The Terminator Similarities Make Sleepy Hollow A Better Halloween Movie

The Hessian roaring in anger in Sleepy Hollow

In many ways, Sleepy Hollow is arguably Tim Burton’s best film, with the movie showing Burton at his most clearly unrestrained. While his changes to Sleepy Hollow‘s story and characters are indeed drastic, Burton also relishes in what is effectively his first slasher movie (and one of only two in his filmography next to 2007’s Sweeney Todd: The Demon Barber of Fleet Street.) The idea of a Tim Burton slasher movie certainly makes for a splendid Halloween season movie night, but Burton’s re-invention of the Headless Horseman into a Terminator from beyond the grave takes that further by giving Sleepy Hollow a Michael Myers-level villain whose supernatural abilities are overt rather than implied.

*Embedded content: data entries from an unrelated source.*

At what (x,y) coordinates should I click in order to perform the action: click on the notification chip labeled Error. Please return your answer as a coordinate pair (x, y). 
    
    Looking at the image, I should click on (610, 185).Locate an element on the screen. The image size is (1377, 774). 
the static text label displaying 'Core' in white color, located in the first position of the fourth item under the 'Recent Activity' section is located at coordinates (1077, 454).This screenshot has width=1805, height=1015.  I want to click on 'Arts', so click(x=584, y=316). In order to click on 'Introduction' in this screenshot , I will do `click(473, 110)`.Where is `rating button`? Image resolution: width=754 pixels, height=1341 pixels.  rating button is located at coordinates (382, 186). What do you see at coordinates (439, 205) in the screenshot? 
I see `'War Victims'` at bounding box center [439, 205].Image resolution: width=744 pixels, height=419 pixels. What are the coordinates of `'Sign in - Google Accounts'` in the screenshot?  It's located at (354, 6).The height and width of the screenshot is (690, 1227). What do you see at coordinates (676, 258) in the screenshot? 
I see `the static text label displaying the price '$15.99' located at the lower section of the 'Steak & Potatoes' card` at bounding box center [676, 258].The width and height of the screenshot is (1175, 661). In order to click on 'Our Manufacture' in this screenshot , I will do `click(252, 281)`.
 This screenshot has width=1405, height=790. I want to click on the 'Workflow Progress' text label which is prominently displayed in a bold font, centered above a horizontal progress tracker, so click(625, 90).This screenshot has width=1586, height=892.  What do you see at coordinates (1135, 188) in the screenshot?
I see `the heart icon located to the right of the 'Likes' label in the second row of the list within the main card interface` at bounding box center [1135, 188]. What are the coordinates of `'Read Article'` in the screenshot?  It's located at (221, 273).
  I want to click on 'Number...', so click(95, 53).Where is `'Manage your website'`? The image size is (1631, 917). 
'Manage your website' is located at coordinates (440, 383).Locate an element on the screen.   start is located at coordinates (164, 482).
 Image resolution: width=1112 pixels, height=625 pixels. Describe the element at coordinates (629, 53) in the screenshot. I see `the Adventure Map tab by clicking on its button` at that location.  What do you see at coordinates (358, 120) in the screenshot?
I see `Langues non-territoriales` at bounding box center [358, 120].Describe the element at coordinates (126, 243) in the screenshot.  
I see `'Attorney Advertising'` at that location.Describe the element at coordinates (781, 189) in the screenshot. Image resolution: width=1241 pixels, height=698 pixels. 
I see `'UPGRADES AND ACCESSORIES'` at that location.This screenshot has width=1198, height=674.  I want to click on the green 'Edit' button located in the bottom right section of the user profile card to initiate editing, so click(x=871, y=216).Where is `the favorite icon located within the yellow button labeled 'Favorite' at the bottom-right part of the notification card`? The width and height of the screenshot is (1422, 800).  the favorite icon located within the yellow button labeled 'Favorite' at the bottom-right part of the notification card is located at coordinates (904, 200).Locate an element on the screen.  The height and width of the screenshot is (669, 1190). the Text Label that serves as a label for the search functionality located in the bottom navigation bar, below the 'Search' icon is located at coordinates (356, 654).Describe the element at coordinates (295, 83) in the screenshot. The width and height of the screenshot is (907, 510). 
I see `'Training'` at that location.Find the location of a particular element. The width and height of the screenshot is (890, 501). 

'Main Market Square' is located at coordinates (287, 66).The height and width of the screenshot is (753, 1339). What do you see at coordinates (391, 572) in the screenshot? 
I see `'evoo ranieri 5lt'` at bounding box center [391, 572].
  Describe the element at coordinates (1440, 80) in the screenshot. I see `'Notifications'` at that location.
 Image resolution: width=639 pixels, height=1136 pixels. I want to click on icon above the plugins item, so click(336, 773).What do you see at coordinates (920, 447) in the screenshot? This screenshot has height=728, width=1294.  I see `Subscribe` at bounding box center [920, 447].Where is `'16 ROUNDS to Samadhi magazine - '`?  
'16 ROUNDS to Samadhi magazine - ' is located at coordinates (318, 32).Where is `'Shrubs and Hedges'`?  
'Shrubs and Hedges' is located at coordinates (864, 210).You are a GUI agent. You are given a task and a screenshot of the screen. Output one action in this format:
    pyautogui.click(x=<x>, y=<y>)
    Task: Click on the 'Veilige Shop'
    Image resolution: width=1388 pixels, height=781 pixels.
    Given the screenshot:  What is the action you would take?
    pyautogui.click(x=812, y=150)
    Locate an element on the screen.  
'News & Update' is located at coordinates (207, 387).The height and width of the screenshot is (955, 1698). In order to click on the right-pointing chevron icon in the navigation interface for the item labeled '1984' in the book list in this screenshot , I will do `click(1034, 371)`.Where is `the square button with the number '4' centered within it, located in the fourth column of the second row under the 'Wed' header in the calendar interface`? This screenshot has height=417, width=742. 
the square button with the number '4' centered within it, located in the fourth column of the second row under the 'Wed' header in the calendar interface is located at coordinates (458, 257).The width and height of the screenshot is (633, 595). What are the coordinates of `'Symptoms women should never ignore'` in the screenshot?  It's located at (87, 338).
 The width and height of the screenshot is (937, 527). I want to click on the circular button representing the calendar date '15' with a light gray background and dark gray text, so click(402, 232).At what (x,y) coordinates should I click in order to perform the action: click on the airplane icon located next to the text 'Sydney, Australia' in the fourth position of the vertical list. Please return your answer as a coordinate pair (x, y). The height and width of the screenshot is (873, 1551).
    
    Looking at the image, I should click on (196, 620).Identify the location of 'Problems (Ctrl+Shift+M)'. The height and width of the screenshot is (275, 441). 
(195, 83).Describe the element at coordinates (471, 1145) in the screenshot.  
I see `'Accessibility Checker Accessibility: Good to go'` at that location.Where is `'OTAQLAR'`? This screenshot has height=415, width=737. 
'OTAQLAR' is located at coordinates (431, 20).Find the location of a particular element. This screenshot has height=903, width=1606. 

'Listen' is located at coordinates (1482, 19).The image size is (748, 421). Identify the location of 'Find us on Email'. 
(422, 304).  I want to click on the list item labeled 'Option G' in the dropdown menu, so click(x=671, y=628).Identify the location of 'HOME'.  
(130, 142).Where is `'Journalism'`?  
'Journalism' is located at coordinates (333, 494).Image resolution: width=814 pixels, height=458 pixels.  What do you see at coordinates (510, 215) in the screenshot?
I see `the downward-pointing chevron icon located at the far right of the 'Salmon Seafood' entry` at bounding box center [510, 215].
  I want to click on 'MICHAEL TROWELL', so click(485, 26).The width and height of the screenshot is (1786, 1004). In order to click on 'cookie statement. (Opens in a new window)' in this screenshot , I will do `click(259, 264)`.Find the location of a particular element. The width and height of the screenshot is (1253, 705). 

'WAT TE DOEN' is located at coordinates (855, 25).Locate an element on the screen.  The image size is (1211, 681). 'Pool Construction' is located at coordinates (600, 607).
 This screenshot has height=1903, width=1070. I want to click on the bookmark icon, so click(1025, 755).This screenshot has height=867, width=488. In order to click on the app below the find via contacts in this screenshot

Combined with Burton’s gothic sensibilities, Sleepy Hollow is a genuinely scary movie in which the dread of the Horseman’s next beheading is palpable throughout the film’s runtime, just like the fearsome, nigh-unstoppable horror movie villain Arnold Schwarzenegger’s T-800 embodies in The Terminator. In the end, Burton’s understanding of how effective and scary a Terminator on an assassination mission really is the most unexpected legacy of Sleepy Hollow. As the Terminator franchise has struggled so much after Terminator 2, Tim Burton’s Sleepy Hollow nails everything about James Cameron’s cybernetic killer from the future while masking it under a supernatural gothic horror movie tale.